╭─ EXERCISE MATERIAL

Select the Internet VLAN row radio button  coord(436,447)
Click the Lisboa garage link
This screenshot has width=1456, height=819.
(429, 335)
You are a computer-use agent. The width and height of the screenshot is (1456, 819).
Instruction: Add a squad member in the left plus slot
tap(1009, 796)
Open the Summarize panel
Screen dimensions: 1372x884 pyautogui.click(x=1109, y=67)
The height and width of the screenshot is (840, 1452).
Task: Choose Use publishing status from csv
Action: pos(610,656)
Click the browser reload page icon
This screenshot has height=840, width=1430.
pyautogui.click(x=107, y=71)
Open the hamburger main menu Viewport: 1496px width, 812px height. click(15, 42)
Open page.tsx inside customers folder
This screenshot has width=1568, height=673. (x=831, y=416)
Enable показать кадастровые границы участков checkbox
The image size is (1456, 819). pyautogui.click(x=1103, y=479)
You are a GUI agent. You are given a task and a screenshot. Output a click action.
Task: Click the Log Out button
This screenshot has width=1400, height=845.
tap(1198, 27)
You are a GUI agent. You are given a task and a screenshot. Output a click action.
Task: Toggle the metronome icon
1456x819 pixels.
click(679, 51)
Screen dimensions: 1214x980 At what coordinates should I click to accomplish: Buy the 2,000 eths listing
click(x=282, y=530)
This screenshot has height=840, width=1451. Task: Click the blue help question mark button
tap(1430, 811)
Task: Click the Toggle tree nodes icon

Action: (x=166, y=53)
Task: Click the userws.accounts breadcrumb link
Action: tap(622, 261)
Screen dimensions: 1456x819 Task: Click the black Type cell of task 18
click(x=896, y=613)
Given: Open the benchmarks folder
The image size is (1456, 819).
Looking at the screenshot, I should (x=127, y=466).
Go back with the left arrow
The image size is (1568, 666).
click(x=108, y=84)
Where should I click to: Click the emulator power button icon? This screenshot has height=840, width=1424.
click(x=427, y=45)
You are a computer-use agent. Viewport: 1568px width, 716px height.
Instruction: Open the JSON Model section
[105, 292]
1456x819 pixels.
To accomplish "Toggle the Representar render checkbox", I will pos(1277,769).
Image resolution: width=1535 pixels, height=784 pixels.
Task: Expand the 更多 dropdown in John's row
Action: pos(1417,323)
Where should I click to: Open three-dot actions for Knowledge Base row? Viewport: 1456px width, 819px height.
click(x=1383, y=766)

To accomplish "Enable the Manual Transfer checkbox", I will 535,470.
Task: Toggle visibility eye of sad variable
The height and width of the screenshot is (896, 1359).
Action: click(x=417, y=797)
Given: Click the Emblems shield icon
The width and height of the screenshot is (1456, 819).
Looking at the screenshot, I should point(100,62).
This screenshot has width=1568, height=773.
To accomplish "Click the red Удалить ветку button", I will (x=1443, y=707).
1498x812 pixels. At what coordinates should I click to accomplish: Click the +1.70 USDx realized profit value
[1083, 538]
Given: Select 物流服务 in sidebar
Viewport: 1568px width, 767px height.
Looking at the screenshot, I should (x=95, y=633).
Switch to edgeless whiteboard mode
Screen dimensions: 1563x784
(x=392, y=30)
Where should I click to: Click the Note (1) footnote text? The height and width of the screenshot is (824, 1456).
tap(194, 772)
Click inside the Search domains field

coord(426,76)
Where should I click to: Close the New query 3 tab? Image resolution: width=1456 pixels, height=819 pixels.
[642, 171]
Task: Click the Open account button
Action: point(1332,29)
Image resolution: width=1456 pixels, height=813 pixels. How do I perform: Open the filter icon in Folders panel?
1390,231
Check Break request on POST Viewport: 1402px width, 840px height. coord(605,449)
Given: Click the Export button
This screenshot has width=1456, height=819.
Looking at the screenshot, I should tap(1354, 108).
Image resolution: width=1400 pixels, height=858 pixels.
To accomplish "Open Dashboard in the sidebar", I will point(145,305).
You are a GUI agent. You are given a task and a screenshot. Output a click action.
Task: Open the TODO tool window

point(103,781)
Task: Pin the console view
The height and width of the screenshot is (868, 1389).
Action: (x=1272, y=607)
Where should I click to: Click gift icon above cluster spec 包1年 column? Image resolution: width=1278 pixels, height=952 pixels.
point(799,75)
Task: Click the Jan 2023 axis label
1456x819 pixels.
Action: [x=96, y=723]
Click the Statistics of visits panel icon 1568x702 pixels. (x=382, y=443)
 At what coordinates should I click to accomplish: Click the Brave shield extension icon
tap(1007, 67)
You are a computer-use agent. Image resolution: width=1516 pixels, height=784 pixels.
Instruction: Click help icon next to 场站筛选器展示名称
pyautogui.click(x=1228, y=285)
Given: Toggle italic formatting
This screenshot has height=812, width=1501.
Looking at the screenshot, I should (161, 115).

╰─

# WHAT YOU WILL DO:
Could you retype every record above exactly as written?

# TASK SOLUTION:
Select the Internet VLAN row radio button  coord(436,447)
Click the Lisboa garage link
This screenshot has width=1456, height=819.
(429, 335)
You are a computer-use agent. The width and height of the screenshot is (1456, 819).
Instruction: Add a squad member in the left plus slot
tap(1009, 796)
Open the Summarize panel
Screen dimensions: 1372x884 pyautogui.click(x=1109, y=67)
The height and width of the screenshot is (840, 1452).
Task: Choose Use publishing status from csv
Action: pos(610,656)
Click the browser reload page icon
This screenshot has height=840, width=1430.
pyautogui.click(x=107, y=71)
Open the hamburger main menu Viewport: 1496px width, 812px height. click(15, 42)
Open page.tsx inside customers folder
This screenshot has width=1568, height=673. (x=831, y=416)
Enable показать кадастровые границы участков checkbox
The image size is (1456, 819). pyautogui.click(x=1103, y=479)
You are a GUI agent. You are given a task and a screenshot. Output a click action.
Task: Click the Log Out button
This screenshot has width=1400, height=845.
tap(1198, 27)
You are a GUI agent. You are given a task and a screenshot. Output a click action.
Task: Toggle the metronome icon
1456x819 pixels.
click(679, 51)
Screen dimensions: 1214x980 At what coordinates should I click to accomplish: Buy the 2,000 eths listing
click(x=282, y=530)
This screenshot has height=840, width=1451. Task: Click the blue help question mark button
tap(1430, 811)
Task: Click the Toggle tree nodes icon

Action: (x=166, y=53)
Task: Click the userws.accounts breadcrumb link
Action: tap(622, 261)
Screen dimensions: 1456x819 Task: Click the black Type cell of task 18
click(x=896, y=613)
Given: Open the benchmarks folder
The image size is (1456, 819).
Looking at the screenshot, I should (x=127, y=466).
Go back with the left arrow
The image size is (1568, 666).
click(x=108, y=84)
Where should I click to: Click the emulator power button icon? This screenshot has height=840, width=1424.
click(x=427, y=45)
You are a computer-use agent. Viewport: 1568px width, 716px height.
Instruction: Open the JSON Model section
[105, 292]
1456x819 pixels.
To accomplish "Toggle the Representar render checkbox", I will pos(1277,769).
Image resolution: width=1535 pixels, height=784 pixels.
Task: Expand the 更多 dropdown in John's row
Action: pos(1417,323)
Where should I click to: Open three-dot actions for Knowledge Base row? Viewport: 1456px width, 819px height.
click(x=1383, y=766)

To accomplish "Enable the Manual Transfer checkbox", I will 535,470.
Task: Toggle visibility eye of sad variable
The height and width of the screenshot is (896, 1359).
Action: click(x=417, y=797)
Given: Click the Emblems shield icon
The width and height of the screenshot is (1456, 819).
Looking at the screenshot, I should point(100,62).
This screenshot has width=1568, height=773.
To accomplish "Click the red Удалить ветку button", I will (x=1443, y=707).
1498x812 pixels. At what coordinates should I click to accomplish: Click the +1.70 USDx realized profit value
[1083, 538]
Given: Select 物流服务 in sidebar
Viewport: 1568px width, 767px height.
Looking at the screenshot, I should (x=95, y=633).
Switch to edgeless whiteboard mode
Screen dimensions: 1563x784
(x=392, y=30)
Where should I click to: Click the Note (1) footnote text? The height and width of the screenshot is (824, 1456).
tap(194, 772)
Click inside the Search domains field

coord(426,76)
Where should I click to: Close the New query 3 tab? Image resolution: width=1456 pixels, height=819 pixels.
[642, 171]
Task: Click the Open account button
Action: point(1332,29)
Image resolution: width=1456 pixels, height=813 pixels. How do I perform: Open the filter icon in Folders panel?
1390,231
Check Break request on POST Viewport: 1402px width, 840px height. coord(605,449)
Given: Click the Export button
This screenshot has width=1456, height=819.
Looking at the screenshot, I should tap(1354, 108).
Image resolution: width=1400 pixels, height=858 pixels.
To accomplish "Open Dashboard in the sidebar", I will point(145,305).
You are a GUI agent. You are given a task and a screenshot. Output a click action.
Task: Open the TODO tool window

point(103,781)
Task: Pin the console view
The height and width of the screenshot is (868, 1389).
Action: (x=1272, y=607)
Where should I click to: Click gift icon above cluster spec 包1年 column? Image resolution: width=1278 pixels, height=952 pixels.
point(799,75)
Task: Click the Jan 2023 axis label
1456x819 pixels.
Action: [x=96, y=723]
Click the Statistics of visits panel icon 1568x702 pixels. (x=382, y=443)
 At what coordinates should I click to accomplish: Click the Brave shield extension icon
tap(1007, 67)
You are a computer-use agent. Image resolution: width=1516 pixels, height=784 pixels.
Instruction: Click help icon next to 场站筛选器展示名称
pyautogui.click(x=1228, y=285)
Given: Toggle italic formatting
This screenshot has height=812, width=1501.
Looking at the screenshot, I should (161, 115).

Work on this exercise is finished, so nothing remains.